It's somewhat "incorrect" use of words in physics, because heat is not a state variable, there is no unique number we can assign to any system that would tell us how much heat it contains in some objective universal sense. This is because heat is a mode of energy transfer, and the same energy can go in via heat, or work. After the energy is in the system, there is no way to find out, from state variables of the system, whether it came in through heat, or work.
"Heat content" refers to and applies to a restricted set of situations, where we put in some energy only via heat, not via work, during this transfer the system changes its state (typically it expands and does work on the atmosphere), while the external pressure $p$ remains constant (usually, due to atmosphere). Later we can reverse all of this and extract that same amount of heat and put it elsewhere. During heat absorption/heat release, the system is allowed to do work or accept work from atmosphere.
Enthalpy comes up because in this kind of process with constant external pressure, its change equals the heat accepted:
$$
\Delta H = Q.\tag{*}
$$
So if 2.2MJ of heat is accepted by the system, then its enthalpy has increased by 2.2MJ. In this context, telling the value of enthalpy (and the minimum enthalpy the system had before we put heat in it) tells us how much heat we can recover back from the system.

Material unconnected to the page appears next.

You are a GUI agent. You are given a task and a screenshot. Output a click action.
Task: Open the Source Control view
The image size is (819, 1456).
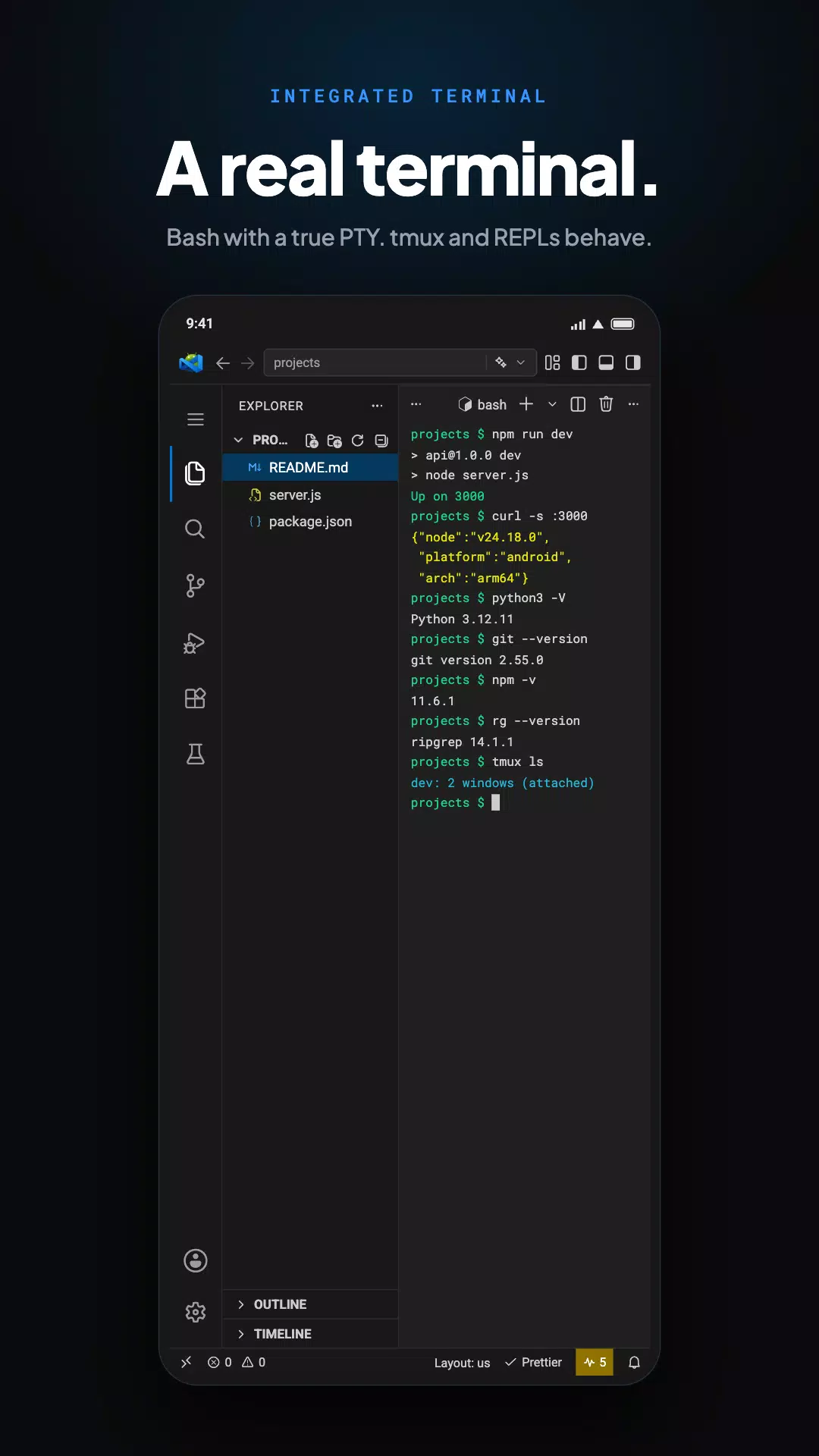(x=195, y=585)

Why does enthalpy behave this way? Internal energy $U$ doesn't; this is because part of the energy income is going out via work on the outside atmosphere. But enthalpy is defined as
$$
H = U + pV
$$
to get a quantity that does not decrease due to volume work. We can see this easily: we have
$$
\Delta H =\Delta U + \Delta(p V) = \Delta U + p \Delta V
$$
and since the 1st law of thermodynamics for volume work implies
$$
\Delta U = Q - p\Delta V
$$
combining these two equations, we obtain (*).